Running the Application

Terminal 1 - Backend:

cd backend
source venv/bin/activate  # Windows: venv\Scripts\activate
uvicorn main:app --reload

Terminal 2 - Frontend:

cd frontend
npm run dev

Access Points:

Desktop (Electron) App

Launch the backend and frontend together in a desktop window.

Running in Development Mode

  1. Install dependencies (one time):
cd frontend && npm install       # Next.js deps
cd ../backend && python3 -m venv venv && source venv/bin/activate && pip install -r requirements.txt
cd ../electron && npm install    # Electron shell
  1. Build frontend standalone output:
cd frontend
npm run build
  1. Start the desktop app (spawns backend + frontend automatically):
cd electron
npm start

Development Notes:

  • Backend is started from the compiled binary at backend/dist/mussel-backend (.exe on Windows)
  • Frontend requires a standalone server (frontend/server.js or frontend/.next/standalone/server.js)
  • Uses ports 8000 (backend) and 3000 (frontend) - ensure they're free
  • Check ports: cd electron && npm run check-ports

Building Installers for Distribution

Important: To create standalone installers that work on machines without Python installed, you must bundle a Python runtime with all dependencies.

Step 1: Create Bundled Python Runtime

On the build machine, create a self-contained Python environment:

cd backend
python3 -m venv python-runtime
source python-runtime/bin/activate  # Windows: python-runtime\Scripts\activate
pip install -r requirements.txt
deactivate

⚠️ Important Notes:

  • python-runtime/ is excluded from git (in .gitignore)
  • Must be recreated on each build machine
  • Each platform (Mac/Windows/Linux) needs its own runtime built on that platform
  • The runtime is large (~500MB-1GB due to PyTorch) but necessary for standalone installers
Step 2: Add ML Models (Optional but Recommended)

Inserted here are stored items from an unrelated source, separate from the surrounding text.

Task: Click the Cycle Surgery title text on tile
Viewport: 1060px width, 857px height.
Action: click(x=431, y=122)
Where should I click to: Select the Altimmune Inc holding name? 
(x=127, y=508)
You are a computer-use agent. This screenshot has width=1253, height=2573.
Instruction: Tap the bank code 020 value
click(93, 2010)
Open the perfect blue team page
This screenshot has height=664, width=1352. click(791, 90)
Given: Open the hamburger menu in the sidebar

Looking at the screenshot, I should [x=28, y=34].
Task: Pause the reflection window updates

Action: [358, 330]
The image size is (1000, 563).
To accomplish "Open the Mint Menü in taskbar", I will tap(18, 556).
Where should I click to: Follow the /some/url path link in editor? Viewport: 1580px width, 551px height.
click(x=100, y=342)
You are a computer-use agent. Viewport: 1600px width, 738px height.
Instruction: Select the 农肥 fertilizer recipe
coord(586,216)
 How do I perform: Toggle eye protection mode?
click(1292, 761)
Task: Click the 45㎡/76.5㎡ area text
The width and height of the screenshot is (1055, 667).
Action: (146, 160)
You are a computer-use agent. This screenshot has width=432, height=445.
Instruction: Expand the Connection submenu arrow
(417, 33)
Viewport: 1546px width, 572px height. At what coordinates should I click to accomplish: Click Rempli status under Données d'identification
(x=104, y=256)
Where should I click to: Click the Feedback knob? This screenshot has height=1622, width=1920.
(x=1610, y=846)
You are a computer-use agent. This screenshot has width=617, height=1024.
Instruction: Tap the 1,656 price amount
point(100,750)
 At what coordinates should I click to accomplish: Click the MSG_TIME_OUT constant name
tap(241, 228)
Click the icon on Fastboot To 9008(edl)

Place your model files in backend/data/models/:

cp your-model.pt backend/data/models/

Note: Models are excluded from the packaged app to keep installer size reasonable. Users can:

  • Add models to backend/data/models/ after installation, OR
  • You can include them by removing !data/models/** from electron/package.json build filters
Step 3: Build Frontend
cd frontend
npm install  # if not already done
npm run build
Step 4: Package the App
cd electron
npm install  # if not already done
npm run dist

This creates installers in dist/:

  • macOS: MusselCounter-{version}-arm64.dmg
  • Windows: MusselCounter Setup {version}.exe
  • Linux: MusselCounter-{version}.AppImage, .deb

Build Output:

  • The packaged app includes backend/python-runtime/ with all dependencies
  • Users don't need Python or pip installed
  • The app is fully self-contained (except models if you excluded them)
Step 5: Test the Packaged App
# macOS - run from terminal to see logs
open dist/mac-arm64/MusselCounter.app

# Or double-click the .app in Finder

Check logs if issues occur:

# macOS
cat ~/Library/Application\ Support/MusselCounter/mussel-electron.log

# Windows
# Check %APPDATA%\MusselCounter\mussel-electron.log

# Linux
# Check ~/.config/MusselCounter/mussel-electron.log

Customizing App Icon

The app uses the icon from frontend/app/icon.svg.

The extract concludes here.